Allow configuring TPM init container security context

[jmbass]

Summary

• keep the TPM plugin and SPIRE server non-root while letting the init copy run as root by default (and remain tunable)
• add values to customize the init container security context, mount path, state directory, and chown behavior to fit strict clusters
• update helpers, configmap references, documentation, and chart metadata to surface the new controls

Testing

• helm lint charts/spire

[kfox1111]

Hello. Thanks for contributing to the chart.

I'm a little confused as to what is being attempted to be accomplished.

I believe the tpm plugin has to be run as root to function properly. But the current design of spire requires spire itself to exec the tpm plugin, so it has to run as root too for that to happen.

Am I missing something?

[jmbass]

@kfox1111 Hi! Appreciate the quick review, and happy to clarify.

The SPIRE agent needs root access when it talks to /dev/tpm*, but this patch is in the server chart. The tpm_direct node-attestor plugin that the server execs never touches the TPM device; it only validates the payloads coming from the agents and keeps some state in /run/spire/data.
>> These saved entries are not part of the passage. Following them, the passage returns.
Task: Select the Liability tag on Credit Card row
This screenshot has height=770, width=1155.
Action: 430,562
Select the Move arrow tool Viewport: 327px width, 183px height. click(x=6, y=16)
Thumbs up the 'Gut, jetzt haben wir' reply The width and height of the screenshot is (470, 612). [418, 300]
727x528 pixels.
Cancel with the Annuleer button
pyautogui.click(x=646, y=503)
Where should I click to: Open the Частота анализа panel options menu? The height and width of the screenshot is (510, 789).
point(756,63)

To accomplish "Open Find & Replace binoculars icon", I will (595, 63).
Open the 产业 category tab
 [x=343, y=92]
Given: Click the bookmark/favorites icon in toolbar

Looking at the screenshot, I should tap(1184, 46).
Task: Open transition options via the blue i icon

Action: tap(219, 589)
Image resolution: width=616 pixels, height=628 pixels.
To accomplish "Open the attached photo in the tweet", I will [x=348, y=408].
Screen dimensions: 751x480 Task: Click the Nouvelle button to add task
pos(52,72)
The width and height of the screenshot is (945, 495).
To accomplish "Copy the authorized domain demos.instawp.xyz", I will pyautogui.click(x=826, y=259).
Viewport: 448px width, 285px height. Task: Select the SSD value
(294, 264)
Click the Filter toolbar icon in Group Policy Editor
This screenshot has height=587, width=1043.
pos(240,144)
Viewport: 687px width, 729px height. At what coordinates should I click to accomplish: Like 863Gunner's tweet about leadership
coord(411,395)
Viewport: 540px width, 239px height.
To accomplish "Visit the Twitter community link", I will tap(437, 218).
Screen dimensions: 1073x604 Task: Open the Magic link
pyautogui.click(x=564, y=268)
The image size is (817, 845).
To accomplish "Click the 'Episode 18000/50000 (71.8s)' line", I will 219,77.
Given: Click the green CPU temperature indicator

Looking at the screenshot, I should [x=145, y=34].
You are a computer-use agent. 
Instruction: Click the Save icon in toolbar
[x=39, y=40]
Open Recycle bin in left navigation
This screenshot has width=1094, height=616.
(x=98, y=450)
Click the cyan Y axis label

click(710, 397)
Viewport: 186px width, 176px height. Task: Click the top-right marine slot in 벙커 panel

We’ve been running spire-server (and the plugin it forks) as an arbitrary non-root UID successfully as long as the staged files are owned by that UID.

The issue was the init container that copies the plugin onto the PVC. It inherited the server’s non-root UID, but the PVC surfaces as root-owned on hardened clusters, so the copy (and the directory creation) failed. The new initSecurityContext lets us run the init container as root by default just long enough to copy the binary and chown the state directory back to the pod UID/GID. If a downstream already has a writable location they can override that value and keep the init container non-root as well. The main server container—and the TPM plugin it execs—remain non-root throughout.

[kfox1111]

Oh, right. ok....

Could it be that we just need to move the existing initContainer, name: chown
up in the list so it happens before the tpm plugin so the state dir is the right user before the mkdirs?

[jmbass]

Thanks for your response and insights.

You’re right to look at the existing chown init container but I think that unfortunately it doesn’t help in the cases that fail:

It’s only rendered when $needsChown is true. $needsChown is set when the pod-level runAsUser isn’t defined. In our hardened clusters we explicitly set podSecurityContext.runAsUser: 1000, so $needsChown is false and that init container is not emitted at all :( . I think moving it earlier wouldn't change that.

Even when it is present, it currently runs chown -R … /var/lib/spire here. I understand that this path is used for the legacy datastore.. it never touches /run/spire/data/tpm-direct, so the plugin directories would still be owned by root.

Most importantly, the copy step fails before any later init containers run. The TPM init container inherits the pod’s non-root UID, so cp {{ .Values.nodeAttestor.tpmDirect.pluginPath }} {{ $tpmPluginDst }} here hits a permission error on the root-owned PVC before a separate chown container could fix anything.
That’s why the patch gives the TPM init container its own initSecurityContext (defaults to UID/GID 0) and a chownAfterCopy toggle. It can write the files, chown them to the pod’s UID, and then the main spire-server container keeps running non-root exactly as before.

[kfox1111]

we could fix up he chown to make sure all the important bits are the right permissions.

I'm a little confused why the pvc would be root owned though, unless it was created initially as root, then the chart was upgraded to use a different user? That could be a problem in other configs too?

This patch also makes several things configurable that are internal implementation details. Is there actually a need to configure those things?

[faisal-memon]

@jmbass Do you have time to follow up on the comments on this pr?